Many of the firefighters leaned out from their trucks shouting well wishes and praise at Stoudt.
Organized by the Perseverance Fire Department, where Stoudt served as chief from 1968-1988, department President Jim Gallagher said it was easy to find departments that would participate.
“Everybody was for it because everybody knows Paul. He’s just the kind of guy that gets along with everyone,” Gallagher said.
Stoudt’s family was also grateful.
“It’s quite an honor to have the community serve my father because he served the community for over 63 years,” said Mickey Stoudt, Paul’s son.
Stoudt was recently diagnosed with untreatable cancer, Gallagher told local reporters.
Although Stoudt spent 63 years as a volunteer firefighter, Stoudt’s first fire rescue came as a civilian. On Dec. 9, 1965, he suffered burns to his hands and arms while saving a truck driver, earning him the Carnegie Medal.
Stoudt, then a 33-year-old cook, ran to the scene of an accident where a tractor-trailer had left the highway and plunged into a shallow ravine in Sellersville, Pa. The truck’s driver, 44-year-old
Earl C. Hilbert was thrown onto the hood, but, with his feet still caught on the wreckage inside the cab, he could not crawl away from flames that erupted there.
With no personal protective equipment and outside of his volunteer fire department’s jurisdiction, Stoudt went to the hood and grasped Hilbert under the arms. He pulled, but soon called out to onlookers for help, struggling to remove Hilbert, whose legs and feet were by now burning.
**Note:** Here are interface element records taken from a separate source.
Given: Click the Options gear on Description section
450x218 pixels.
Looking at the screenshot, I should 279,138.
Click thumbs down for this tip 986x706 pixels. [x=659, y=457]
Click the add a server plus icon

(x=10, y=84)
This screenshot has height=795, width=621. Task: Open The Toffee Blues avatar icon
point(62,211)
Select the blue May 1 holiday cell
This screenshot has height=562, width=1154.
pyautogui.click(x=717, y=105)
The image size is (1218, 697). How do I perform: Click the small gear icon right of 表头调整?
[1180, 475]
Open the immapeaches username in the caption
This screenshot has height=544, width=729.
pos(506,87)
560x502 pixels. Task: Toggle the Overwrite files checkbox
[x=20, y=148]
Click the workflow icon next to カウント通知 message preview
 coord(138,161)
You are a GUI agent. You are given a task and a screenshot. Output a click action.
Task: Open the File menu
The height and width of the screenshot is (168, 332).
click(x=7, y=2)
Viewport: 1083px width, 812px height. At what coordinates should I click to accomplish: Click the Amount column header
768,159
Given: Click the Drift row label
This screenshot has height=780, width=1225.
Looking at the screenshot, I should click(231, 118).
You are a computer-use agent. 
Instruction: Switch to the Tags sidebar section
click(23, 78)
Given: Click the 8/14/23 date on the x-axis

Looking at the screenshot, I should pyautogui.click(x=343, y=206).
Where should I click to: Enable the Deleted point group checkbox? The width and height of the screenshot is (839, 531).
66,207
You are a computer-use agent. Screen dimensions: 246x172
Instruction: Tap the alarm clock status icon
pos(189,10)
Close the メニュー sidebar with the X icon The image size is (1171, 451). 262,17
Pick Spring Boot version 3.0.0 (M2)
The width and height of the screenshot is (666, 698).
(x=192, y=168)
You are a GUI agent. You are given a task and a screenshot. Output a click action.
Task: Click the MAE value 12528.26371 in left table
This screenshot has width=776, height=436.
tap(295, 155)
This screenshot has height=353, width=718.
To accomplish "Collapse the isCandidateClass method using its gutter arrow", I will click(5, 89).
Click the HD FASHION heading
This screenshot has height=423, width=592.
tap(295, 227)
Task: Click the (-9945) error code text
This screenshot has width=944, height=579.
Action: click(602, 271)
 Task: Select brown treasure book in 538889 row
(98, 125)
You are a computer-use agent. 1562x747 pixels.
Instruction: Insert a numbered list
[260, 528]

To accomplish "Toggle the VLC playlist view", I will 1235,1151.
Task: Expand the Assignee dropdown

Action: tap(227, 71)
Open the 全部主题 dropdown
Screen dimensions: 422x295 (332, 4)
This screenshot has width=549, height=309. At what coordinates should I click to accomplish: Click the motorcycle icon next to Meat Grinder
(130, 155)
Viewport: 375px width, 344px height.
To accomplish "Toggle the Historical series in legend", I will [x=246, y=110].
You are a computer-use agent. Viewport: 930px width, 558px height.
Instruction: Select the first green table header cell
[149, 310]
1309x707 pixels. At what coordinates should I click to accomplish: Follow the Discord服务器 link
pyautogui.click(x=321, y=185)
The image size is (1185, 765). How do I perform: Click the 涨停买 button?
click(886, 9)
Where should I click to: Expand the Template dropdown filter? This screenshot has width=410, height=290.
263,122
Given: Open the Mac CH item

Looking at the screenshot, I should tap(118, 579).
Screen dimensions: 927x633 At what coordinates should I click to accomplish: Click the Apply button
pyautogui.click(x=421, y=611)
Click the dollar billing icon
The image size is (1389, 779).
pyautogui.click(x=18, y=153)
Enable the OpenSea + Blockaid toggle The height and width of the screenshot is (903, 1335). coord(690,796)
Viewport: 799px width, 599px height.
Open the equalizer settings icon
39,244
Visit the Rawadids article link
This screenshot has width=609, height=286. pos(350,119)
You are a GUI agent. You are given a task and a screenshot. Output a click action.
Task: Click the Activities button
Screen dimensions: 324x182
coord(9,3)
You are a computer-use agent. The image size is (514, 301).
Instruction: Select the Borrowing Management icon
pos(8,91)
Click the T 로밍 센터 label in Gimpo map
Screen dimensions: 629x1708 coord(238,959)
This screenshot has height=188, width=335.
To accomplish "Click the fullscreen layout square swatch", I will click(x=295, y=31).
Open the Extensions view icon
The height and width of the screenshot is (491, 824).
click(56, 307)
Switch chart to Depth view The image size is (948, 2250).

One man ran to his aid, but backed off because of the intense heat. Bracing his feet against the bumper, Stoudt jerked forcibly and freed Hilbert. He then aided him up the bank. About two minutes later the flames spread over a wide area and increased to as much as 20 feet high. Hilbert was hospitalized for his injuries and severe burns on his legs but recovered. Stoudt suffered burns on his hands and arm, which healed.
Stoudt received the Carnegie Medal for the rescue nearly one year later.
While researching Stoudt’s act for this article, Hero Fund staff found a letter dated Jan. 30, 1967, in which Stoudt wondered “if it would be possible to have a medal made up in miniature to wear as a lapel pin.”
At that time the Commission did not offer lapel pins, but that changed in 2004.
So, as a surprise, the Hero Fund recently coordinated with Gallagher to send a lapel pin to Perseverance Fire Department for presentation to Stoudt by Gallagher and Fire Chief Albert Sergio.
“Anything for Paul,” Gallagher said.